Supports Local Mechanism of Action of NP-1 in Neuropathic Pain

TARRYTOWN, N.Y., May 03, 2007 /PRNewswire-FirstCall/ -- EpiCept Corporation announced today that it will present new data for EpiCept(TM) NP-1 on Thursday, May 3, 2007 at the 26th Annual Scientific Meeting of the American Pain Society in Washington D.C. EpiCept NP-1 is a patented topical cream formulation of two FDA-approved drugs, 4% amitriptyline and 2% ketamine. NP-1 is a product candidate intended for use in the management of pain resulting from various peripheral neuropathies. Two studies will be presented in poster format by Dennis Everton, RPh., Director of Clinical Development.

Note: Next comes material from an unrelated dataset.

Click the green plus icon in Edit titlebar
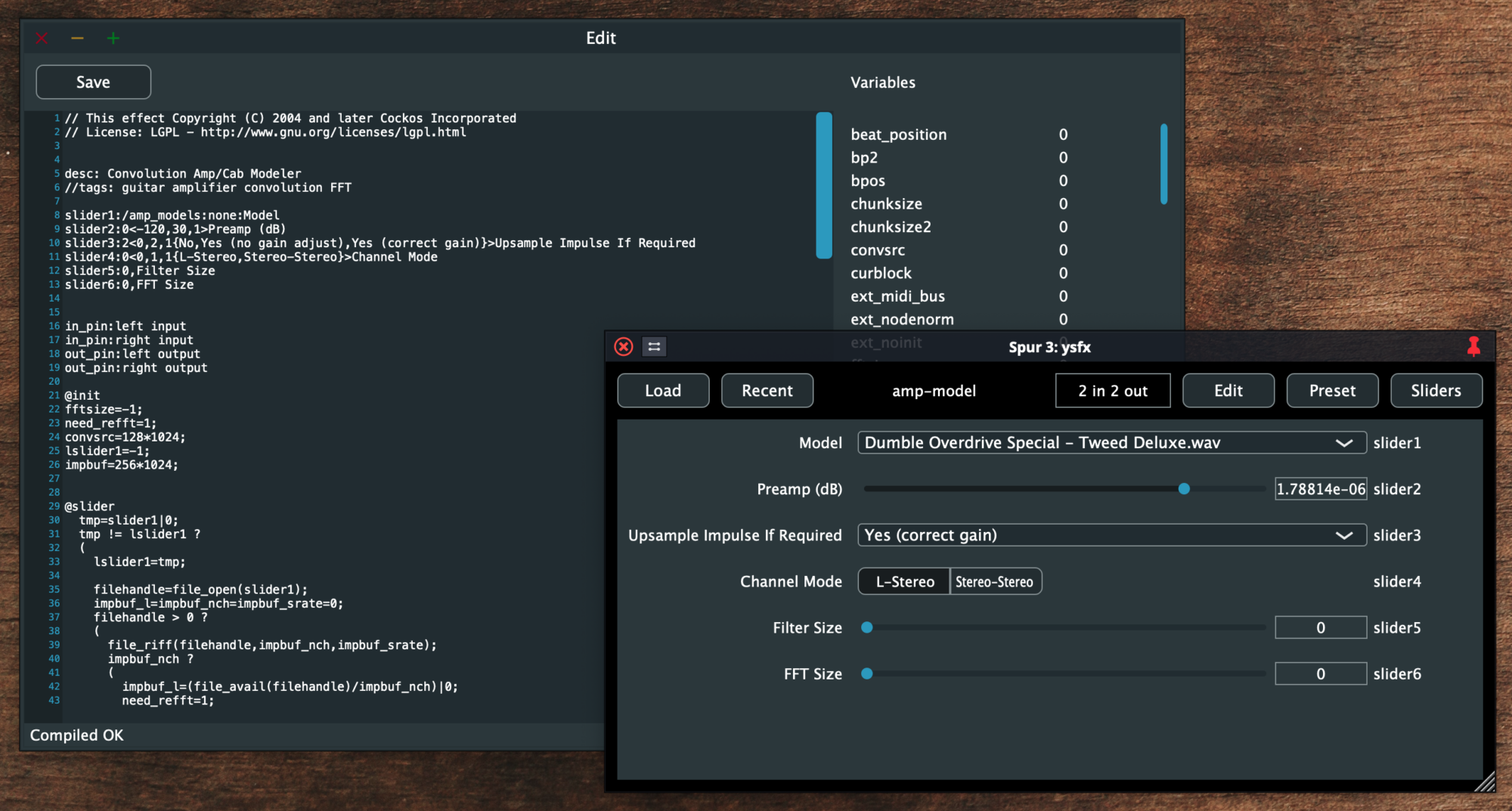1512x811 pixels. tap(113, 39)
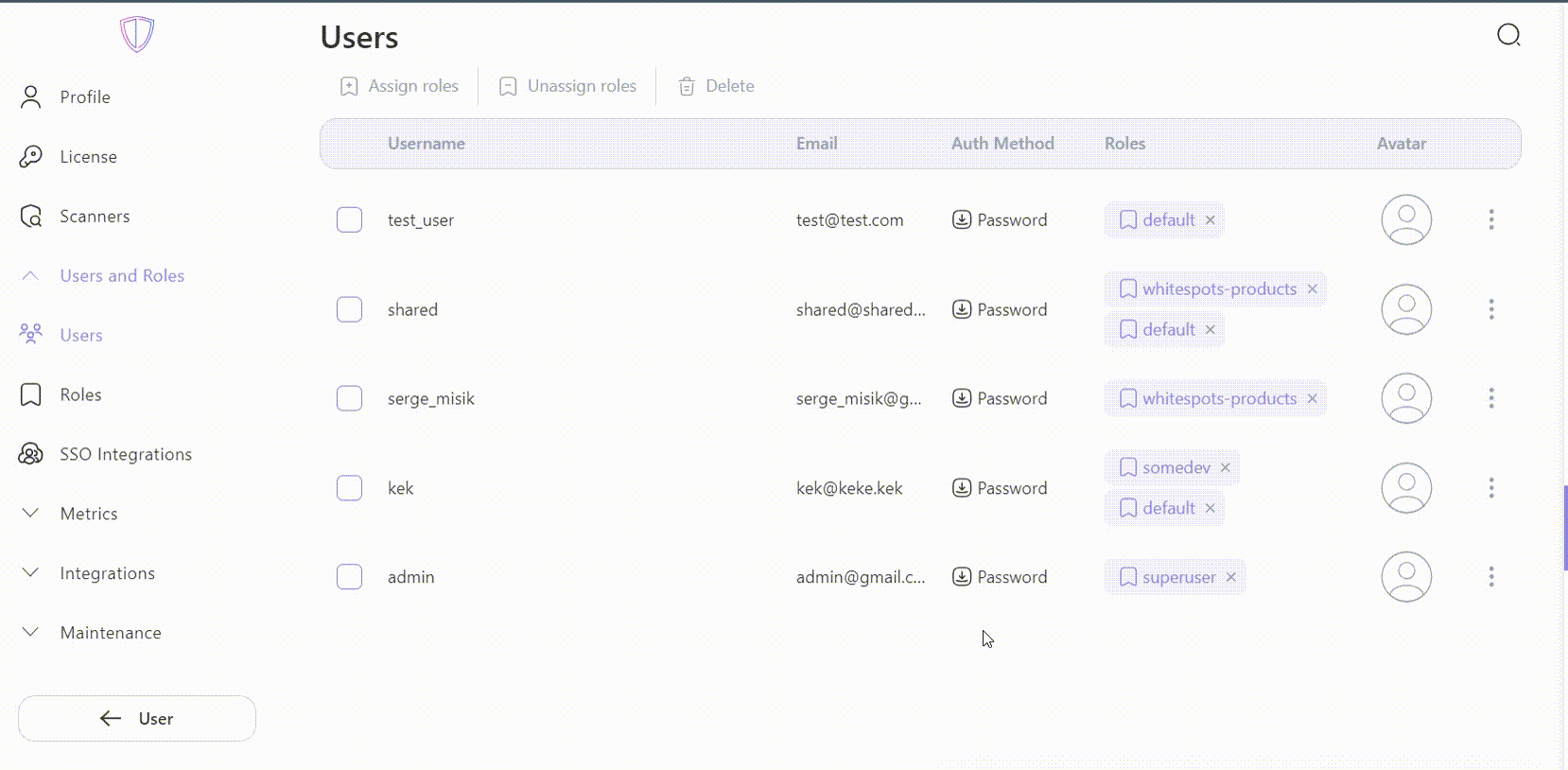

Results from a new human pharmacokinetic study of NP-1 designed to assess the pharmacokinetic parameters as well as its safety and tolerability will be presented. The highest observed level of amitriptyline at any time point was 5.91 ng/mL. The highest observed level of ketamine at any time point was 10.7 ng/mL. These levels are far below any known systemic efficacy level and even further below any known systemic level associated with adverse reactions. The study found that NP-1 was safe and well tolerated across all age groups studied. The low systemic levels of amitriptyline and ketamine indicated a local mechanism of action rather than a systemic one. NP-1 is intended as additive therapy in neuropathic pain. This study confirms the independent topical mechanism of NP-1.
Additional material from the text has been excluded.